EXCERPTED PASSAGE:
It is nevertheless universally accepted that the goal of craniopharyngioma surgery—as stated by Van Effentere—should be “complete removal with improved visual function, minimal deterioration of endocrine function and no neuropsychological impairment. ” The frequent anatomical location of craniopharyngiomas in the “deep-seated hypothalamic area paramount for vegetative, emotional, endocrine function and for maintaining worthwhile life” makes this objective challenging.
In determining an individualized management strategy for patients with craniopharyngioma, one has thus to achieve this balance between extent of resection, degree of neuroendocrine deficit, risk of neuropsychological deficit and risk of recurrence. It is also only recently, with the development of complete hormone replacement therapy, that more extensive tumor resection has become possible.
More so than in any other neurosurgical field, personal experience on the part of the surgeon plays a major role in determining the indications for surgery, limitations of surgery, contraindications for surgery and management outcome. It is therefore perhaps misleading for many surgeons to assume that the morbidity and mortality rates for craniopharyngioma surgery of eminent published international experts in quaternary referral centers, will apply to their own practice.
When comparing different series, it is evident that there is considerable variation to the preferred approach and to how complete the surgical resection should be.
As a result of the embryogenesis of these lesions and in approximately 20% to 40% of cases, craniopharyngiomas arise in an anatomical location below the diaphragma sella, for which the transsphenoidal approach is considered the most favorable. Recently, these anatomical and embryological prerequisites for the transsphenoidal approach have to a certain extent been negated by the development of extended and endoscopic transsphenoidal approaches—especially for predominantly cystic suprasellar tumors.
History
In 1838 Martin Heindrich Rathke (1793-1860) first described the entodermal evagination of the anterior end of the foregut. In 1860 Hubert von Luschka (1820-1875) noted “rests” of squamous epithelium in close relation to the pituitary. In 1900 and 1901 respectively, Joseph Babinski (1857-1932) and Alfred Frohlich (1871-1953) began reporting cases of hitherto undescribed unusual epithelial suprasellar tumors that were occurring without “acromegaly”. In 1899 Mott and Barrett first postulated that they arose from the hypophyseal duct or the “Rathke’s pouch. ” The first accurate histological interpretation and adequate description of these lesions was by Jakob Erdheim (1874-1937) in 1904. He postulated that they arose from embryonic squamous cell rests of an incompletely involuted hypophyseal/pharyngeal duct – a view still largely held to this day, although not completely confirmed.

DATASET RECORDS:
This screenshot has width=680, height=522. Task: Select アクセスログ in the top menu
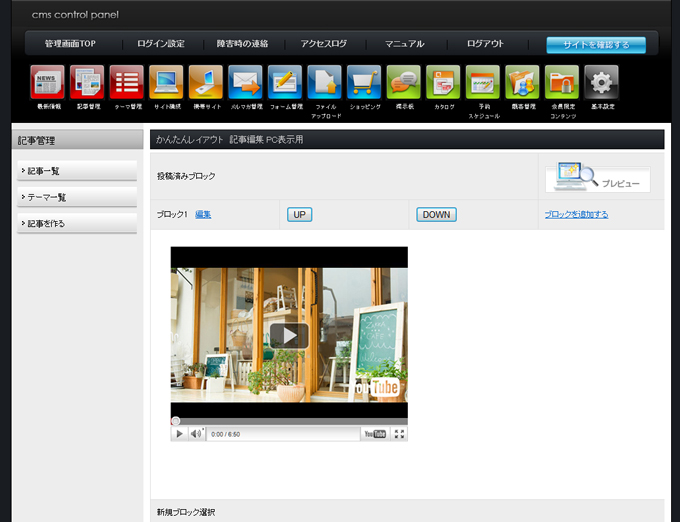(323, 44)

--

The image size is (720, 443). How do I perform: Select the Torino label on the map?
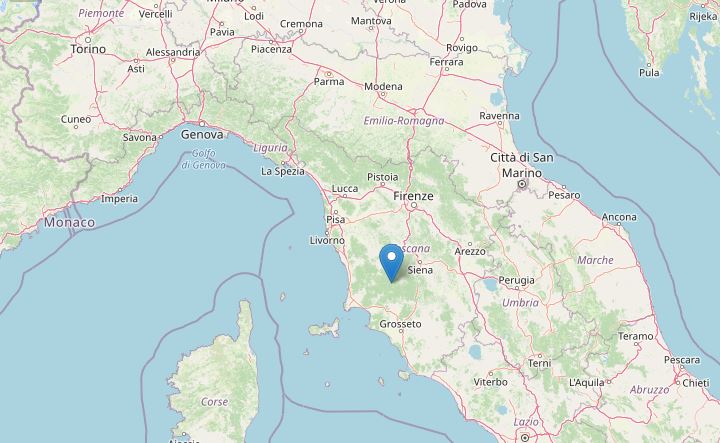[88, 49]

TASK GOAL: Translate this sentence from the craniopharyngioma passage into Spanish: "In 1860 Hubert von Luschka (1820-1875) noted 'rests' of squamous epithelium in close relation to the pituitary."

TASK SOLUTION: En 1860, Hubert von Luschka (1820-1875) observó «restos» de epitelio escamoso en estrecha relación con la hipófisis.